Home: Conclusion
During 2018, community stakeholders continued to come together with a shared commitment to address the growing homelessness crisis across the Los Angeles region. These stakeholders worked in new ways to expand the homeless service system and coordinate its resources. Measure H’s landmark infusion of funds means that the homeless service system has been taken to a dramatically different scale. With Measure H’s 10-year investment come challenges in increasing the capacity of the homeless service system, including creating sound policies and procedures to guide the system; cultivating leadership, hiring new staff, retaining current staff to operate the growing system; and improving technology and data systems to allow system leaders to make data-informed policy decisions.
Despite the infusion of resources and the community’s commitment to ending homelessness, we cannot ignore the macro issues affecting the United States and Los Angeles—rising housing and healthcare costs, wage stagnation, and slow development of affordable housing. These factors affect the inflow into homelessness and the effectiveness of the homeless service system’s efforts to reduce or stop it. With this in mind, community stakeholders that operate and manage the homeless system more than ever need to be aligned around goals and solutions, have functional processes and procedures, and be sustainably resourced.
As the Los Angeles community and the Conrad N. Hilton Foundation continue to invest in efforts to end and prevent chronic homelessness, the evaluation team summarizes the recommendations made throughout this 2019 Annual Report.
- Engaging public officials and agency leaders across the Los Angeles County, including local cities, to support and invest in long-term solutions to chronic homelessness.
- Garnering statewide political will to advocate for and invest in sustainable resources for the growing homelessness crisis across California.
- Growing the homeless service system and the organizations tasked with implementing the system’s components.
- Using data to report progress, elevate challenges, and inform decision-making.
- Community Opportunity: Community stakeholders should continue to engage with and educate elected officials and community leaders to maintain their political will in support of PSH as a long-term solution to chronic homelessness, especially as elected leaders must respond to the affordable housing shortage and the scale of unsheltered homelessness across LA County and California. With County Supervisors now term-limited, current champions such as Mark Ridley-Thomas will be leaving office in the next few years. Current and new leaders will need to step into the champion role to continue the efforts to end homelessness and support long-term solutions.
- Community Opportunity: The United Way of Greater Los Angeles Home For Good team and other community organizations might consider creating a campaign similar to “Pledge 222” for other cities in LA County. As city leaders begin to implement their local plans to address homelessness and examine the full array of housing types that may be needed (bridge housing, supportive housing, other affordable housing), creating such goals could help make local leaders accountable.

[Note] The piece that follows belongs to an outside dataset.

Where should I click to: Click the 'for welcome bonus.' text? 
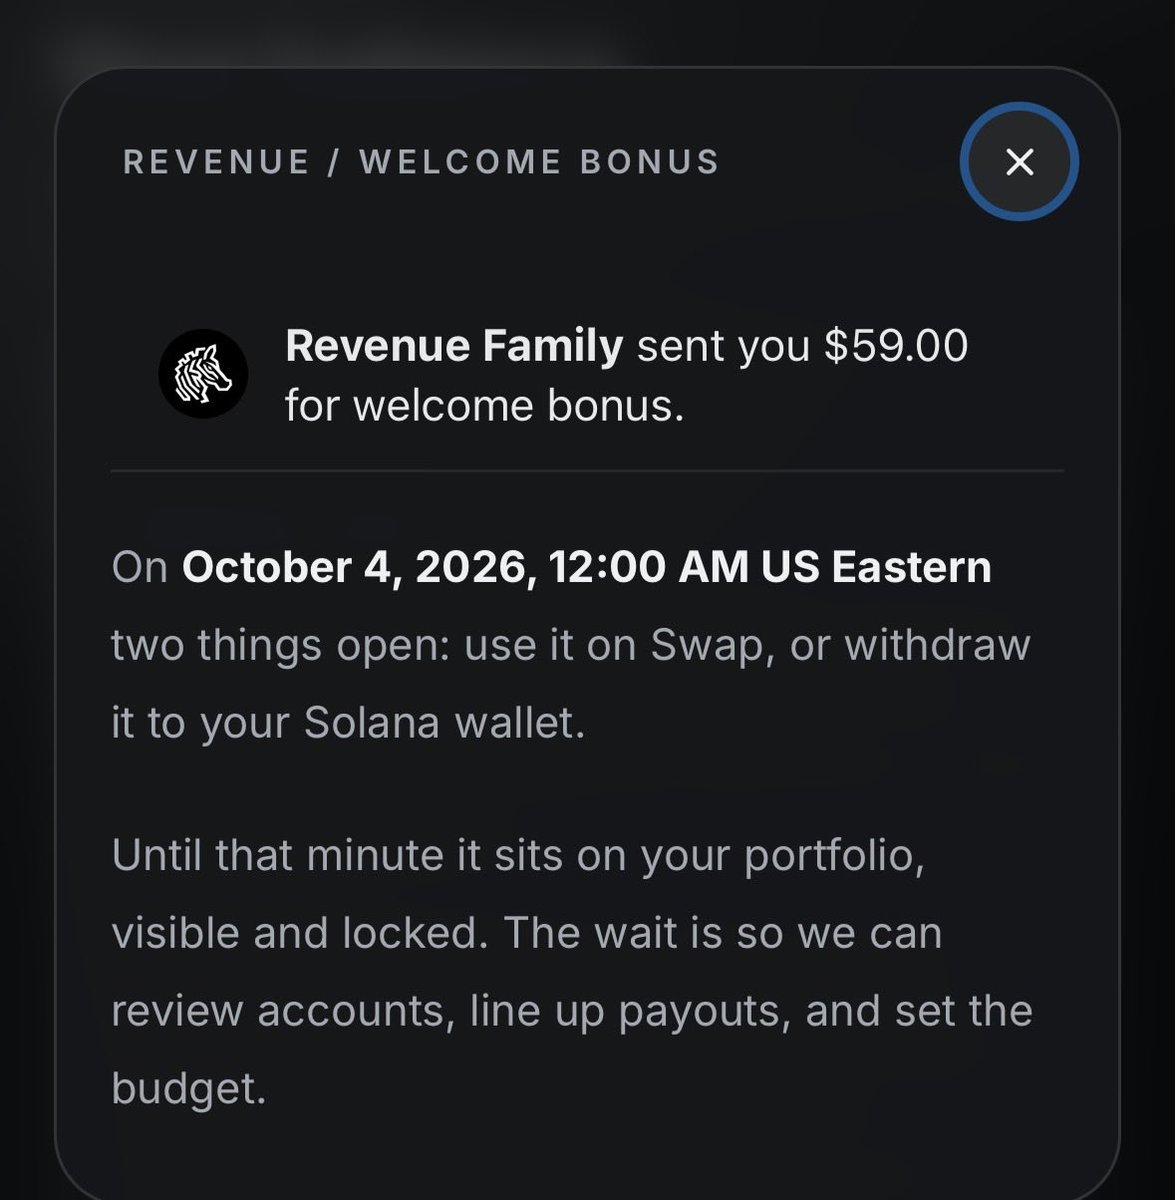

- Community Opportunity: Proposition HHH and Measure H brought significant resources to the City and County to implement the goals of the joint comprehensive homeless plans, but additional work to deploy those resources is needed. Going forward, public officials, community leaders, and key stakeholders need to advocate for and educate the public on solutions to homelessness, including building bridge housing and PSH, to overcome local policy barriers and pockets of resistance to siting housing in the community.
- Community Opportunity: Recent activity at the state legislative level demonstrates that Governor Newsom intends to address homelessness and the lack of affordable housing during his term. Community stakeholders should use this as an opportunity to meet with state elected officials to showcase Los Angeles’s plans for addressing homelessness, highlight progress made, and advocate for additional legislation and needed funding.
- Community Opportunity: The newly formed state advocacy workgroup should continue to coordinate on statewide policies and funding opportunities. However, for this effort to be successful, the workgroup will need to task member organizations with action and follow a defined approach for leveraging the activities of its members. Workgroup members may face challenges as they work through the wording of proposed legislation, their own internal approval processes, and organizational restrictions for engaging in advocacy on state issues.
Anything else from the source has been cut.